Let’s just have a look through some of the accents that they have in the U.K. The one that you’re probably learning as you’re learning to pronounce English words is RP. “RP” stands for “Received Pronunciation”. It’s a slightly strange term.
“Received”, where do you receive it from? Maybe you receive it from your teacher. This is how to say this word. It’s a slightly strange expression, but RP is usually referred to by the initials. And it’s the kind of accent you will hear if you’re watching BBC Television programs or listening to BBC Radio.

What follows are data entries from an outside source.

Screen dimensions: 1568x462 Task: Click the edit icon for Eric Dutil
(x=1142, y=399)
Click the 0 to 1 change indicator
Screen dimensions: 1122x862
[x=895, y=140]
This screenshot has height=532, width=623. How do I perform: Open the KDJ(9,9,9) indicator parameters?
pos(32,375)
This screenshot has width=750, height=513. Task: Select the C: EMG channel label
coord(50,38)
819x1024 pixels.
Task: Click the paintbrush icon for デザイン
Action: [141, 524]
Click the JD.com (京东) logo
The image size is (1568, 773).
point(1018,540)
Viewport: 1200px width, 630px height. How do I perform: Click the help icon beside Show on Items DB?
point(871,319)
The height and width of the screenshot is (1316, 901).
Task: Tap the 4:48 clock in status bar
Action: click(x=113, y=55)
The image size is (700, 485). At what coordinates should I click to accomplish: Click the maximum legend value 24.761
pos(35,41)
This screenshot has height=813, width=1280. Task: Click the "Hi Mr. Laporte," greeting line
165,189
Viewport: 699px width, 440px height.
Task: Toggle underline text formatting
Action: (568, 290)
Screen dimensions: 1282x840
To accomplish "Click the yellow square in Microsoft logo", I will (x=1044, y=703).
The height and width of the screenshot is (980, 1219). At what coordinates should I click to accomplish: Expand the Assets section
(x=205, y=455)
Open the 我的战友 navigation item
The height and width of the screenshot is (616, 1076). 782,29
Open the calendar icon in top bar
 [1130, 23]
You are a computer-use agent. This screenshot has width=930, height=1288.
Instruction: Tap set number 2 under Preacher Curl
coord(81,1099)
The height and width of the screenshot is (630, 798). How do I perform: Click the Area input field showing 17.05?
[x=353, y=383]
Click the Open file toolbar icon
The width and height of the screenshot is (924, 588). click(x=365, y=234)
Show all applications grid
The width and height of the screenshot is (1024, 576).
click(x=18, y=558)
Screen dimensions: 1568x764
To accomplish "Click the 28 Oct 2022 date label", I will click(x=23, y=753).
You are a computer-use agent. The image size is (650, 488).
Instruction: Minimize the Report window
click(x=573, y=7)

Not everybody on the BBC speaks with an RP accent. The news readers tend to be RP speakers, but not always. But the strange thing is that in this country, only a very small percentage of people do speak with this accent. Apparently, just 3%, but they tend to be people in positions of power, authority, responsibility. They probably earn a lot of money. They live in big houses. You know the idea.
RP is mostly in the south of the country; London and the south. Also “Cockney” and “Estuary English” are in the south. Cockney is the local London accent, and it tends to spread further out to places like Kent, Essex, Surrey. There’s a newer version of Cockney called “Estuary English”.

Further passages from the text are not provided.